Сверкнула очередная вспышка молнии, теперь она видит свою «Тойоту». Кэмбри срывается с места, Пластикмен в ярости воет у нее за спиной:
– ЧЕРТ!
– Папа, что она сделала? – слышится из рации.
– Она… о, боже праведный! Проклятье! Я не вижу…
– Что?
– Она выколола мне глаз.
«Отлично», – думает Кэмбри, добираясь до своей машины, открывает дверцу, которая все это время была не закрыта, и падает на водительское место. Снова дома. Она поворачивает ключ в замке зажигания, двигатель хрипит. Несколько секунд уходит на то, чтобы он наконец заработал хотя бы с перебоями. В бензобаке почти ничего не осталось, может, одни пары.
Но ведь отсюда до федеральной автомагистрали всего ничего.
«Ты до нее доберешься, Кэмбри.
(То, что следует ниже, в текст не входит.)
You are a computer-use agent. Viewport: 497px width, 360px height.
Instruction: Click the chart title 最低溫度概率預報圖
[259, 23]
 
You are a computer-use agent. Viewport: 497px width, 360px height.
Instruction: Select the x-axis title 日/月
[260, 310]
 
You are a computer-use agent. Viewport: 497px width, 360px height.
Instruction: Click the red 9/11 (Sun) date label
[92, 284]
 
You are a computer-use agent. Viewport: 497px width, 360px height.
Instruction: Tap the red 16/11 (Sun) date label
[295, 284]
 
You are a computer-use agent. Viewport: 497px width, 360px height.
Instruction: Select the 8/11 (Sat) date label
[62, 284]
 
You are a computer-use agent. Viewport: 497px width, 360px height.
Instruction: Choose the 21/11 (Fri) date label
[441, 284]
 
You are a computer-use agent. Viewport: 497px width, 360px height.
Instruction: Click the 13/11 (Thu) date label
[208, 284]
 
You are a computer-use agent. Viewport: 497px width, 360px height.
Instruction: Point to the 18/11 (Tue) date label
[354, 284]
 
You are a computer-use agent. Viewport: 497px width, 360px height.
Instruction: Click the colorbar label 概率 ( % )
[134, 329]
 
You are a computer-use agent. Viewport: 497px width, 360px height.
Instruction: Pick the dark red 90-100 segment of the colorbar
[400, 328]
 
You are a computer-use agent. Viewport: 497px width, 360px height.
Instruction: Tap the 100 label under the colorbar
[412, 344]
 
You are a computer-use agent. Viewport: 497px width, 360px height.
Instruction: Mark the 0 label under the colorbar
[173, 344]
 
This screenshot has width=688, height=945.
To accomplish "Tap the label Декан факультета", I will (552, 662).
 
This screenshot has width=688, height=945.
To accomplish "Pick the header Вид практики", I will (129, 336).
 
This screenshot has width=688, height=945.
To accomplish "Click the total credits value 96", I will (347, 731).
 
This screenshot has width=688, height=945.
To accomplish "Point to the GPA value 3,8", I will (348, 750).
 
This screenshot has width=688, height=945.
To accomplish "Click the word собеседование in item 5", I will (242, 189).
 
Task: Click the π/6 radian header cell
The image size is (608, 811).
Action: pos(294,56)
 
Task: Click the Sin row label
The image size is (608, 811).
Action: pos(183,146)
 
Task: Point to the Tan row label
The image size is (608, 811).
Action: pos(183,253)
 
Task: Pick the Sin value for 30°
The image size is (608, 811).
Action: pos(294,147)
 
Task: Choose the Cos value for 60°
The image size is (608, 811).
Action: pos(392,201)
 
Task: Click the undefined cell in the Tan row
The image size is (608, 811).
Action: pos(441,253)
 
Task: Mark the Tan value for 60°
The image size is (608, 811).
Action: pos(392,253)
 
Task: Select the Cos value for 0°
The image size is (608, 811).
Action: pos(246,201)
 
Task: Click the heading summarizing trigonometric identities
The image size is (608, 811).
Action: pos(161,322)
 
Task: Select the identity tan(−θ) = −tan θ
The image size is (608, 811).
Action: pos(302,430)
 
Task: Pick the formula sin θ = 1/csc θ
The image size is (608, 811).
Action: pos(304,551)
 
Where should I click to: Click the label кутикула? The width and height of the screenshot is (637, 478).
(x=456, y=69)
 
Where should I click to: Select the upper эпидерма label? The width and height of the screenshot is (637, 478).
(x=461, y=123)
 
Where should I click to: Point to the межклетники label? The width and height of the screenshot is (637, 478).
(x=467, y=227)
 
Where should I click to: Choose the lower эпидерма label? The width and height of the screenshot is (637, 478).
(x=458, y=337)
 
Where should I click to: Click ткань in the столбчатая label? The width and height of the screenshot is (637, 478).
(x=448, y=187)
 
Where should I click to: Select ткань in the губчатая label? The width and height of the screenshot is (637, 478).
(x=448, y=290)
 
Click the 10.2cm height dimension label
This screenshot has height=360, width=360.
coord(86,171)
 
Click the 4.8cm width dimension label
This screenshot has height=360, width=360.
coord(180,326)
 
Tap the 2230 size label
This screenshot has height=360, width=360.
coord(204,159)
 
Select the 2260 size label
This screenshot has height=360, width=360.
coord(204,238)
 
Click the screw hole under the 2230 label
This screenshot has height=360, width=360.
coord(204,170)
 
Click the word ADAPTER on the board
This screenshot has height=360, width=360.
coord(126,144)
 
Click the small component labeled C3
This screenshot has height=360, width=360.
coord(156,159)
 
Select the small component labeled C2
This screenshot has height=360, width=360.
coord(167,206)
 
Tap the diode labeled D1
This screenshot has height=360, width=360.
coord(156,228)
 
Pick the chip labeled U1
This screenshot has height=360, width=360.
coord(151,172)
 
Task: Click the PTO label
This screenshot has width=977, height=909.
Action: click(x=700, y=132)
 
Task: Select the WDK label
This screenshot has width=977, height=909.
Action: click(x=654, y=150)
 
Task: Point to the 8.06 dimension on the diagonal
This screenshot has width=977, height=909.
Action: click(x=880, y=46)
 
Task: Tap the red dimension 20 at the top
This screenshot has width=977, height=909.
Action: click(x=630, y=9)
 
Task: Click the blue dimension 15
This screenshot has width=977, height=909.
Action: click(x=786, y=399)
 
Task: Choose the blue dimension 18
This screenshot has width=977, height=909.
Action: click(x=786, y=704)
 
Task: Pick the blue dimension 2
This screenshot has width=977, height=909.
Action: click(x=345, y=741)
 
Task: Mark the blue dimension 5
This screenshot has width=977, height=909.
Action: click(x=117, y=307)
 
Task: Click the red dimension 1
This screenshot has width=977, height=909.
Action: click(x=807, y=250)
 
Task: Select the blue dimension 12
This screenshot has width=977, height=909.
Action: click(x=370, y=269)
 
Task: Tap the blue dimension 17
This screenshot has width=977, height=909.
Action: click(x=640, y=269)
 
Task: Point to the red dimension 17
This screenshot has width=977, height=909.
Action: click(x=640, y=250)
Не смотри на часы».
Сейчас 20:58.
Она опускает руку на рычаг переключения передач.
«Ты куда-нибудь доберешься, найдешь хорошо освещенную местность, где есть люди, позвонишь в полицию. В настоящую полицию. И оба эти ублюдка будут гореть в…»
– Она в своей машине…
– Погоди. Что случилось с твоим глазом?
Кэмбри жмет на педаль газа, двигатель ревет в ответ. Этот звук приводит ее в невероятный восторг, она всегда ассоциировала его со свободой. «Тойота» несется вперед мимо огромного грузовика. Она включает передние фары – пустая дорога заполняется светом. Кэмбри осматривается вокруг в поисках наполовину ослепшего ублюдка, надеясь задеть его. Не повезло. Их голоса уносит в поток воздуха:
– Она уезжает…
Все остается позади. Грузовик с надписью «УКУС ЗМЕИ», Пластикмен, их споры, давление на горло, нехватка воздуха, мерзкие запахи пота и змеиного дерьма в кабине. От этого она все дальше и дальше.
Спидометр показывает, что она едет уже на скорости шестьдесят миль в час, потом семьдесят, восемьдесят. Дорога поворачивает и петляет. В окна врывается ночной воздух, треплет волосы, откидывает их назад. Она дрожит и смеется. Ловушка этих ублюдков не сработала. Она стала свидетельницей того, чего не должна была видеть. Но ей удалось сбежать, и скоро весь мир узнает, что она увидела. Кэмбри прославит этих двух уродов. Их арестуют, вынесут им приговор, вздернут на виселице. Может, жирному потребуется двухпроводной электрический стул. Веревка-то его не выдержит.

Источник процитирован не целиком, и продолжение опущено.